Required work: Repeat the lines from the line with "Given: Click the 女性 legend label" to the line with "Click the STEP" in the listing below, keeping both end lines and adding nothing.

Data provided:
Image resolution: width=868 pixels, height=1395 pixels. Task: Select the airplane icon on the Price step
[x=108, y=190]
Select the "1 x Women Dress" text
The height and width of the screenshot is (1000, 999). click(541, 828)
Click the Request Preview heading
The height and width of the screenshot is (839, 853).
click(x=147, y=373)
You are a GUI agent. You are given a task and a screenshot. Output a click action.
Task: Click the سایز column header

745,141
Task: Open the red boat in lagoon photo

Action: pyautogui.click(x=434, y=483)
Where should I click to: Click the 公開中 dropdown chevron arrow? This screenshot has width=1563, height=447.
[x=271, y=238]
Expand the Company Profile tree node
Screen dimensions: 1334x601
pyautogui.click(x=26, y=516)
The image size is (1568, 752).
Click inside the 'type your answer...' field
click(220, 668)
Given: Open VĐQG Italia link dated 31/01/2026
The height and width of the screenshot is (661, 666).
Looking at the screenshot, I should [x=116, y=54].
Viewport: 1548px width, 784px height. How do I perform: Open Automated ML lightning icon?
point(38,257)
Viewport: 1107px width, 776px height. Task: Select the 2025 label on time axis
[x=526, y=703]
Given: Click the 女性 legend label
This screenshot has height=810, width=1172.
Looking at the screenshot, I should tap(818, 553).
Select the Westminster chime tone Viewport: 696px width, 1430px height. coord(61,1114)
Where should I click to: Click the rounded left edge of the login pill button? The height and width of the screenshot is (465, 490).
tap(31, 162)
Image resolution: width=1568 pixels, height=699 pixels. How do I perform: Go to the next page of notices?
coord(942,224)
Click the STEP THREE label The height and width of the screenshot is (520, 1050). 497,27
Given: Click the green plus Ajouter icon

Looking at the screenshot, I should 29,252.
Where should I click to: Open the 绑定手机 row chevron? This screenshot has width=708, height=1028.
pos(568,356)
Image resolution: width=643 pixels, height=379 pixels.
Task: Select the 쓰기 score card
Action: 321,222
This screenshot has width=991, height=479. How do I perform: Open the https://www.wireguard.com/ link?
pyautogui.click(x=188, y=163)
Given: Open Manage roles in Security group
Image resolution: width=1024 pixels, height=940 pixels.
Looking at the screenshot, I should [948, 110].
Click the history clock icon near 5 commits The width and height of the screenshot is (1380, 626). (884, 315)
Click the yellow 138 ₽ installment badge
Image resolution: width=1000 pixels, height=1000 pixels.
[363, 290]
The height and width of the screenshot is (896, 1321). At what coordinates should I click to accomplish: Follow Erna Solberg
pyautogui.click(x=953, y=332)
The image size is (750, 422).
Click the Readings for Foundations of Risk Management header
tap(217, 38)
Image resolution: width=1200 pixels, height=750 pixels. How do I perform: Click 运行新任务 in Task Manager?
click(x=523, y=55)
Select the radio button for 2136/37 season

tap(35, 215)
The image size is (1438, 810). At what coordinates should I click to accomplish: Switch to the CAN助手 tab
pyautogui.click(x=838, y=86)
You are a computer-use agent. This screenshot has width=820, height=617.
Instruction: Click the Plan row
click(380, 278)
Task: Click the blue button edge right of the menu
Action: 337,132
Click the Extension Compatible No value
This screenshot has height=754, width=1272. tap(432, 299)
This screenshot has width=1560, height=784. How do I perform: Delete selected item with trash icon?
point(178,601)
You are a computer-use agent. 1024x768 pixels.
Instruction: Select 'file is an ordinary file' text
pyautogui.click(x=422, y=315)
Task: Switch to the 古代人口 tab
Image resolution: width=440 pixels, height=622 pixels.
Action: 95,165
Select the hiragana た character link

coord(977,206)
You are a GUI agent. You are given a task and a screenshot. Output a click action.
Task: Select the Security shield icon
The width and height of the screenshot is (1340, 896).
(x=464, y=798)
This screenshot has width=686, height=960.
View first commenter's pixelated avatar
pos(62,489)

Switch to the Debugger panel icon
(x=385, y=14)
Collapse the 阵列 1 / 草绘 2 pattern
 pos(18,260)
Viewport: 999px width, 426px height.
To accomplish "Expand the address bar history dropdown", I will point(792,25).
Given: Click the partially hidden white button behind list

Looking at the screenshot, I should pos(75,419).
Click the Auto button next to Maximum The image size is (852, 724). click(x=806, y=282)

Answer section:
Given: Click the 女性 legend label
This screenshot has height=810, width=1172.
Looking at the screenshot, I should tap(818, 553).
Select the Westminster chime tone Viewport: 696px width, 1430px height. coord(61,1114)
Where should I click to: Click the rounded left edge of the login pill button? The height and width of the screenshot is (465, 490).
tap(31, 162)
Image resolution: width=1568 pixels, height=699 pixels. How do I perform: Go to the next page of notices?
coord(942,224)
Click the STEP THREE label The height and width of the screenshot is (520, 1050). 497,27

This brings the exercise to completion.